Solid-state photoisomerization activating topology-mediated photoluminescence in a two-dimensional woven polymer

Abstract

Weaving organic molecular threads into two-dimensional topological networks offers molecular-level structural tunability and functional customization; however, achieving controllable conformational modulation without undermining lattice integrity in the solid state remains a central challenge. Here, we realize selective photoisomerization in an emerging solid-state two-dimensional woven polymer, in which the interlaced topology provides both structural constraint and local flexibility, thereby triggering significant topology-mediated amplification of photoluminescence through the suppression of intermolecular π–π interactions. Optical and structural characterization studies confirm that the emission enhancement originates from the intrinsic trans-to-cis transformation in vinylene linkers rather than optical interference or thermal effects. Polarization-dependent Raman spectroscopy results further reveal anisotropic reorientation of CC bonds relative to the crystal axes, evidencing lattice-scale packing reorganization induced by molecular configurational changes.

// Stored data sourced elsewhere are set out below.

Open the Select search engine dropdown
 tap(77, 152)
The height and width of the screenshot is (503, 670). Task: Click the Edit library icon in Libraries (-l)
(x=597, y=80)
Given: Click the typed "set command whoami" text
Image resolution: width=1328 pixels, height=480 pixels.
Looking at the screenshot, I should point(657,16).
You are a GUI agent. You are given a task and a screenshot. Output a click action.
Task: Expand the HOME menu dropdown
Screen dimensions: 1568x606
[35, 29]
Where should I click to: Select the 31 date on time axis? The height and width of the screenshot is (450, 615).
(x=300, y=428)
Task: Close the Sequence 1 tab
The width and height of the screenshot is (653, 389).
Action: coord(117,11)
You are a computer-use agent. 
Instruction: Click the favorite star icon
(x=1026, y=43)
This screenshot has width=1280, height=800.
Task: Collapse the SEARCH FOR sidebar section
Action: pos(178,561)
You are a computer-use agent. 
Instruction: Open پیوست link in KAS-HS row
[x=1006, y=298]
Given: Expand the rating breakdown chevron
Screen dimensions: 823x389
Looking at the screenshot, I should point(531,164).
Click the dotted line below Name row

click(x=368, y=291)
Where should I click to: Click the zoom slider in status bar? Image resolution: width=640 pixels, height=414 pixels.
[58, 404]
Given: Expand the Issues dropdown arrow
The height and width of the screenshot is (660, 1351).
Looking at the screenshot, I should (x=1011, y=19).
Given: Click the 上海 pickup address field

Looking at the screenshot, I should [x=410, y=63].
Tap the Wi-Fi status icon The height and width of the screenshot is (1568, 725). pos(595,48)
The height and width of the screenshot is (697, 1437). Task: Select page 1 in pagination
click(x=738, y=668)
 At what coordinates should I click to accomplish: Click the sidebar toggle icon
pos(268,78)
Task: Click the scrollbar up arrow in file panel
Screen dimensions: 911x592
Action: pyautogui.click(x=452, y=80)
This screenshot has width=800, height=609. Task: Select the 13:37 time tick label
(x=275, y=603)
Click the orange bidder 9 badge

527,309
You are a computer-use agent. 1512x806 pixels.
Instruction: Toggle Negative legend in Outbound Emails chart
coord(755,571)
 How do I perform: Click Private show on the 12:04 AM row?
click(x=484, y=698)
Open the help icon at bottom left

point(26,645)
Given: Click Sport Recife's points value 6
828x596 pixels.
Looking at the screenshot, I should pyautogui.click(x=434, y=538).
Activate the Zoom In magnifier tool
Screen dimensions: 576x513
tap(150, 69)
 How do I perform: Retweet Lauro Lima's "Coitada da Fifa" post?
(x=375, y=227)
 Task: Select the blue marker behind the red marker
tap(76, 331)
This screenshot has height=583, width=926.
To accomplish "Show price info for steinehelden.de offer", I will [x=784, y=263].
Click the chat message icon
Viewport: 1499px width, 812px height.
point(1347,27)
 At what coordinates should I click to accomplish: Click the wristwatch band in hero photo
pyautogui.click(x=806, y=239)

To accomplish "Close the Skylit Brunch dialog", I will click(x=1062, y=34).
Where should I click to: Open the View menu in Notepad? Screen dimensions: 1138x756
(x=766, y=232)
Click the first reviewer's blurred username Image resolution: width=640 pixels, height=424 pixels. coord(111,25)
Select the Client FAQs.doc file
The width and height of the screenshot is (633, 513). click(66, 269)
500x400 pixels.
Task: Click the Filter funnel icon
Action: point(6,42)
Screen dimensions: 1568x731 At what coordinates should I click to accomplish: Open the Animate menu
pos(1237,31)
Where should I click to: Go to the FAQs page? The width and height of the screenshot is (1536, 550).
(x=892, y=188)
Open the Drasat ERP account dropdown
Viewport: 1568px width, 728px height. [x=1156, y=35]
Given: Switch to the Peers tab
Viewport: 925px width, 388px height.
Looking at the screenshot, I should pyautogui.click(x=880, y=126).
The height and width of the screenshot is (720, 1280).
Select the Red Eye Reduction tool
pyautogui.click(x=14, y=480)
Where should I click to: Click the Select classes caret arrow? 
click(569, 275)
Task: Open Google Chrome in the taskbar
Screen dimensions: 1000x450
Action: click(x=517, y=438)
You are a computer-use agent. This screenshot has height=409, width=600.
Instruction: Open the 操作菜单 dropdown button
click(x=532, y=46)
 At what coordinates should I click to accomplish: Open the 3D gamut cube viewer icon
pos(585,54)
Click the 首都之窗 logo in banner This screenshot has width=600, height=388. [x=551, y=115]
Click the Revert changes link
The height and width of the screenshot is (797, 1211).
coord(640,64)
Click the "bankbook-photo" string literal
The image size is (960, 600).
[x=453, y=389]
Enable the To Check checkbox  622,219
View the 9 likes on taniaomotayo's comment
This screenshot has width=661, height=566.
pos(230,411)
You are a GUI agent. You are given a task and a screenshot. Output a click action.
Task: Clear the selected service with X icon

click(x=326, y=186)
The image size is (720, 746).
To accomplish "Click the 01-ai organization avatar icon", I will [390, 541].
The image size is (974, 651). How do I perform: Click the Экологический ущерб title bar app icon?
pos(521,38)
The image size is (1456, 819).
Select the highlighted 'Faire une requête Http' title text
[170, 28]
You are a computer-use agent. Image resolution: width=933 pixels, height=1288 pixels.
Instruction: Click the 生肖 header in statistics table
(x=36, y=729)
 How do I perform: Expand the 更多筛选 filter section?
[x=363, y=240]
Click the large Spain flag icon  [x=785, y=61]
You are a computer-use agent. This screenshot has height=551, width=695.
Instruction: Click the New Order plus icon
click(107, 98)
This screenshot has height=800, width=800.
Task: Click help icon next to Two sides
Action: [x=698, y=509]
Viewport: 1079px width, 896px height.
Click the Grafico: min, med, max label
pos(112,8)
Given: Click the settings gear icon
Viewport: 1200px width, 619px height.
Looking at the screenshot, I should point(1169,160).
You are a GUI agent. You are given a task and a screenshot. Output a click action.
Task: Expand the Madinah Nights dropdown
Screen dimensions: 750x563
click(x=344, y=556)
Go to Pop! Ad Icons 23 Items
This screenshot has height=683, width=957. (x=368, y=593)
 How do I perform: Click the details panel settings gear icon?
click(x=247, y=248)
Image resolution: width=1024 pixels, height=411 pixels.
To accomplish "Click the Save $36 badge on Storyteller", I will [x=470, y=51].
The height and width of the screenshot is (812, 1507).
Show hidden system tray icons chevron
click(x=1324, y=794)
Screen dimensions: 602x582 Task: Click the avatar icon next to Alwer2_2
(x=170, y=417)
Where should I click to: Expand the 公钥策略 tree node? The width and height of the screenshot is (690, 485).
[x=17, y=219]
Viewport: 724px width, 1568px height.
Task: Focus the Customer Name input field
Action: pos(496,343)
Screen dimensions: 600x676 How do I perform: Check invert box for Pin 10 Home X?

Consequently, cis-induced distortions propagate through mechanically coupled chains and weaken intermolecular π–π interactions, suppressing nonradiative channels and thereby enhancing photoluminescence emission. Furthermore, the partial reversibility of cis-to-trans under 532 nm irradiation enables wavelength-selective optical modulation. Our work not only unambiguously demonstrates that two-dimensional woven polymer topology translates molecular dynamics into collective structural and photophysical responses but also provides a promising platform for reversible optoelectronic regulation in organic layered materials.